En effet, les lois abondent en ce sens de l’obligation de contrôles portuaires pour garantir la conformité des navires, à la responsabilité de l’armateur en cas de pollution, sans oublier le renforcement de la surveillance du trafic maritime pour minimiser les collisions. Cela dit, les contraintes économiques, par leur poids écrasant, relèguent souvent ces lois au second plan. « Si l’on ne veut pas continuer à rester spectateurs de ces désastres, il faut réfléchir à des techniques en amont », martèle Jean-Paul Hennequin. A ce titre, il souligne l’initiative du « système FOR », conçu par l’entreprise française JLMD Ecologic groupe. Il s’agit là d’un système novateur qui, dès la construction du navire, prévoit un réseau de tuyaux et de vannes pour faciliter la récupération des carburants en cas de naufrage. Une solution à laquelle certains armateurs commencent déjà à adhérer.

La titanesque mission de déminage sous-marin

Chaque jour, la Marine nationale s’attelle à surveiller les épaves, avec ses moyens : « Des moyens satellitaires, aériens, nautiques et terrestres sont utilisés », détaille Eric Lavault, son porte-parole, avant de poursuivre : « Les sémaphores surveillent les épaves visibles des côtes et signalent toute irisation suspecte ». Mais face à l’ampleur de la tâche (le nombre d’épaves souvent mal localisées et les ressources limitées), l’action de la Marine se limite essentiellement à répondre aux pollutions manifestement visibles. C’est ici qu’intervient le centre d’expertises pratiques de lutte antipollution (Ceppol), l’unité qui a notamment colmaté l’épave du Peter Sif ou pompé 22 tonnes de mazout de la frégate Laplace en 2009. « Nos équipes interviennent régulièrement », ajoute le porte-parole. Une fois sur site, des plongeurs ou robots évaluent la situation à l’aide de caméras avant d’agir concrètement, que ce soit par pompage, colmatage, ou consolidation.
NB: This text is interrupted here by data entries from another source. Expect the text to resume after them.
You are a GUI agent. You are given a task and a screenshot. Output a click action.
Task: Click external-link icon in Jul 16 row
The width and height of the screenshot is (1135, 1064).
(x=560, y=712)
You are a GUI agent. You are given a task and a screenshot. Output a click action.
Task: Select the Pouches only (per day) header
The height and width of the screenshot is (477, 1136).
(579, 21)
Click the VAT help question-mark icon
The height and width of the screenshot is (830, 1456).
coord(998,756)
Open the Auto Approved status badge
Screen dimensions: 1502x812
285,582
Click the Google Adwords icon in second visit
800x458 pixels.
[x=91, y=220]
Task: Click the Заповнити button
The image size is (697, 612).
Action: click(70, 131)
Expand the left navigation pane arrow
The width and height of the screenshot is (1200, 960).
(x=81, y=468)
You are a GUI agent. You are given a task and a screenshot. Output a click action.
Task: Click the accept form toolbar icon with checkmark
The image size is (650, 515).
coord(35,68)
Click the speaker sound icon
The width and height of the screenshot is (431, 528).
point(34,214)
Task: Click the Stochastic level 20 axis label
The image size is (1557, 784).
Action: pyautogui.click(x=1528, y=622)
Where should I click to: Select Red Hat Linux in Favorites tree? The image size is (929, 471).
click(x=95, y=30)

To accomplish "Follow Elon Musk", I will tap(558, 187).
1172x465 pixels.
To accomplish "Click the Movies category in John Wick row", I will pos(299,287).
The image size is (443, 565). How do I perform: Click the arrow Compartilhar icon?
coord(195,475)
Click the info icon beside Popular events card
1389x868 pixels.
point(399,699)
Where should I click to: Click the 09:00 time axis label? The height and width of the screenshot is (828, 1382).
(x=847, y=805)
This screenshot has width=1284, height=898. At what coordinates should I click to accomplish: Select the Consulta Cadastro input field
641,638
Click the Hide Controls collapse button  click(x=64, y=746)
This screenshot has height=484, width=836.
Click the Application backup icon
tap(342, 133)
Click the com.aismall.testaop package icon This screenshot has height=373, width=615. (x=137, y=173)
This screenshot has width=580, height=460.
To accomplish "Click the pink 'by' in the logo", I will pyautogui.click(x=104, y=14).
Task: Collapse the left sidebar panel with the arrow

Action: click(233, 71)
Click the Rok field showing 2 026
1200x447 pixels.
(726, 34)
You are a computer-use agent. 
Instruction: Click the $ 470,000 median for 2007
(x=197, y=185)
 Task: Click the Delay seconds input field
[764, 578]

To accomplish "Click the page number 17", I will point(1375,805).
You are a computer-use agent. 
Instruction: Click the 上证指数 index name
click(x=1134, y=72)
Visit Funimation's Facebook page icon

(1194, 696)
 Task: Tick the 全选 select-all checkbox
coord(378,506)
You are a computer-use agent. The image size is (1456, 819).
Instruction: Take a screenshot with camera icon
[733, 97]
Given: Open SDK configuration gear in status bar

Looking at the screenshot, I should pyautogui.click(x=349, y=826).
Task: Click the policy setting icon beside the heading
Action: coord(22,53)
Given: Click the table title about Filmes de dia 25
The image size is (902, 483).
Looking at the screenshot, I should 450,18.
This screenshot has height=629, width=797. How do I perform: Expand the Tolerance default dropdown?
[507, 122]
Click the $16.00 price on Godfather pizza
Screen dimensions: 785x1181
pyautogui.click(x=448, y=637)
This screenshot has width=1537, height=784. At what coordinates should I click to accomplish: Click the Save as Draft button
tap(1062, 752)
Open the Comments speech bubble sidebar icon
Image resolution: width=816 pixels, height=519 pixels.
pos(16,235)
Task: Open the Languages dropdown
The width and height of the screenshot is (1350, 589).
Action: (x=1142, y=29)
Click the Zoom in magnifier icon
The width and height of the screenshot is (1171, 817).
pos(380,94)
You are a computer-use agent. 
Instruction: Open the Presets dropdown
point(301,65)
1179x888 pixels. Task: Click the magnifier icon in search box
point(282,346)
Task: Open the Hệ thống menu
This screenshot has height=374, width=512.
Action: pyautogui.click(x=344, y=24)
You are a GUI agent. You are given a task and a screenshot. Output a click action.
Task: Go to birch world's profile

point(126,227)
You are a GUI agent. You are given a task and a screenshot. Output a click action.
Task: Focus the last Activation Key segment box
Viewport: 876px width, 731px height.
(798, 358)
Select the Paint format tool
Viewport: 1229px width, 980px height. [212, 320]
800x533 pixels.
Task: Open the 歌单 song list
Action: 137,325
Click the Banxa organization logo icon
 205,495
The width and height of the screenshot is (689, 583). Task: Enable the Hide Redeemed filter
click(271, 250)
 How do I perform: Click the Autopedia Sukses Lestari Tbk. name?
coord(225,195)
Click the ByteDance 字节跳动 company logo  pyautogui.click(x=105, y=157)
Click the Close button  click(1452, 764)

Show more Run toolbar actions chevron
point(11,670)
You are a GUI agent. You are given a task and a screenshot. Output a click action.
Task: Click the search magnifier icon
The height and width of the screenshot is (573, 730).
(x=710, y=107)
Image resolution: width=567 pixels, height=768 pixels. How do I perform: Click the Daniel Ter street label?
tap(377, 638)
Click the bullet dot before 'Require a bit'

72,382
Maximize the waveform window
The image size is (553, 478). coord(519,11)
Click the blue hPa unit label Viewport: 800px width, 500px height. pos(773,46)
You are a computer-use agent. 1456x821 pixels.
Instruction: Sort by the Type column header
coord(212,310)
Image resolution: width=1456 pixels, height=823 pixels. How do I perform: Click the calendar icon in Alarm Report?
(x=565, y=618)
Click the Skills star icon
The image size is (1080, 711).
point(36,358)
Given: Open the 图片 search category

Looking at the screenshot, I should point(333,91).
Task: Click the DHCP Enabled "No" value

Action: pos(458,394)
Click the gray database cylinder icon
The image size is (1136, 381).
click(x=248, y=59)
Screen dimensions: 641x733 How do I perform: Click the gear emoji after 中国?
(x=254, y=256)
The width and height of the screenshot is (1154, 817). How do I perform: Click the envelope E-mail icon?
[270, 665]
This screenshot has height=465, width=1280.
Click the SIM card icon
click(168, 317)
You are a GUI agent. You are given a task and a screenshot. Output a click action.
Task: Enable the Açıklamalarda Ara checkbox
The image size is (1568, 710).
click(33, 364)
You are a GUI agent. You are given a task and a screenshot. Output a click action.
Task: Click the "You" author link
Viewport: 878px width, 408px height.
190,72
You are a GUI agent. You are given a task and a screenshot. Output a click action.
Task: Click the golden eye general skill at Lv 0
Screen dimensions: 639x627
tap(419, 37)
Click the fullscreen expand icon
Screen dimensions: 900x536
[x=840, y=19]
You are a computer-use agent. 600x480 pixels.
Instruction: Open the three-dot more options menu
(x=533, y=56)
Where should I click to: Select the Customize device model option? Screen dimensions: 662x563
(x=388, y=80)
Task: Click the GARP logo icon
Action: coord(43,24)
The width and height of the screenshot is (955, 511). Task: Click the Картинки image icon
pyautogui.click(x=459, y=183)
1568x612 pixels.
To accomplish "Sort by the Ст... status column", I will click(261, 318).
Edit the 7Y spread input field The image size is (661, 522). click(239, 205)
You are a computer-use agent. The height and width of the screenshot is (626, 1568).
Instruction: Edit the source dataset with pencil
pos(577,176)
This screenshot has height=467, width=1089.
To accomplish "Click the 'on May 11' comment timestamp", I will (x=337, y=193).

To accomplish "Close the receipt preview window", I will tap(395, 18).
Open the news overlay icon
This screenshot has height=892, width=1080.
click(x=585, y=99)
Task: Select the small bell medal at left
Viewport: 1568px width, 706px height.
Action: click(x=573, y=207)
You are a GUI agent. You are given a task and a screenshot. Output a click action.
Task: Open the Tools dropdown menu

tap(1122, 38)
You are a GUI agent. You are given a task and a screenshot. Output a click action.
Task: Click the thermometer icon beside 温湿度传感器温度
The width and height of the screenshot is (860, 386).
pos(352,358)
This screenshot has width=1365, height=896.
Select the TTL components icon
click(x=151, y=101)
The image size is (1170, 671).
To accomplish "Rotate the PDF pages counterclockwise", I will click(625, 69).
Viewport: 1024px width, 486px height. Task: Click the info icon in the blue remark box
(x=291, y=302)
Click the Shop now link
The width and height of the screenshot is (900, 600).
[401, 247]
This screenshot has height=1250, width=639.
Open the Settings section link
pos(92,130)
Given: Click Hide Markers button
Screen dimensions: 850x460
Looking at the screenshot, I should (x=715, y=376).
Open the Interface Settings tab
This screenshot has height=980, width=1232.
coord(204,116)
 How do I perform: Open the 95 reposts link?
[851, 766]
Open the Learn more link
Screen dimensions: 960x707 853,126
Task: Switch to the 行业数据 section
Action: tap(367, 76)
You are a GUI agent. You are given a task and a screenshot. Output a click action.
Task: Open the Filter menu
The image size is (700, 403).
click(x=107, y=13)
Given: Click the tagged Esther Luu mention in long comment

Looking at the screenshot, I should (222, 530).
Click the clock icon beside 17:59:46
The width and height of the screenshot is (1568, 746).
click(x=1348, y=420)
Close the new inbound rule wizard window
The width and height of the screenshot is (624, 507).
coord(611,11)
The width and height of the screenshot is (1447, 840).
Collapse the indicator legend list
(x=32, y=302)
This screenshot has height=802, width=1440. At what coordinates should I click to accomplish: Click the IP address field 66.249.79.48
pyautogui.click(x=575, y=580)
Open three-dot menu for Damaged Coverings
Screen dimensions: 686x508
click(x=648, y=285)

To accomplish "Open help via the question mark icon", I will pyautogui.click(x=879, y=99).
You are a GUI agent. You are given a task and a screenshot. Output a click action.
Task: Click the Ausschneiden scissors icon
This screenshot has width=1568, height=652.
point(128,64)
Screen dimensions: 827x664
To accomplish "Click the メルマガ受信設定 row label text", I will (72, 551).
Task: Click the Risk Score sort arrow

Parallèlement à cette surveillance, une brigade spécialisée d’environ 130 plongeurs démineurs se consacre à la détection et la neutralisation de munitions immergées, jusqu’à une profondeur de 80 mètres. Éric Lavault souligne l’ampleur de cette mission : « On neutralise en moyenne 2000 engins explosifs chaque année, soit quasiment 40 par semaine ». Bien que controversée, la technique du contreminage, qui consiste à neutraliser une mine en utilisant d’autres charges explosives, est toujours employée en dehors des zones protégées, toujours précédée de mesures pour éloigner la faune marine. Cela dit, face à cette montagne de munitions sous-marines, l’issue semble lointaine. « On a l’impression d’être engagés dans une quête sans fin », confie Lavault. « Les marées et tempêtes nous révèlent continuellement de nouvelles munitions. Le défi est colossal. Des décennies de recherche et de nettoyage nous attendent ».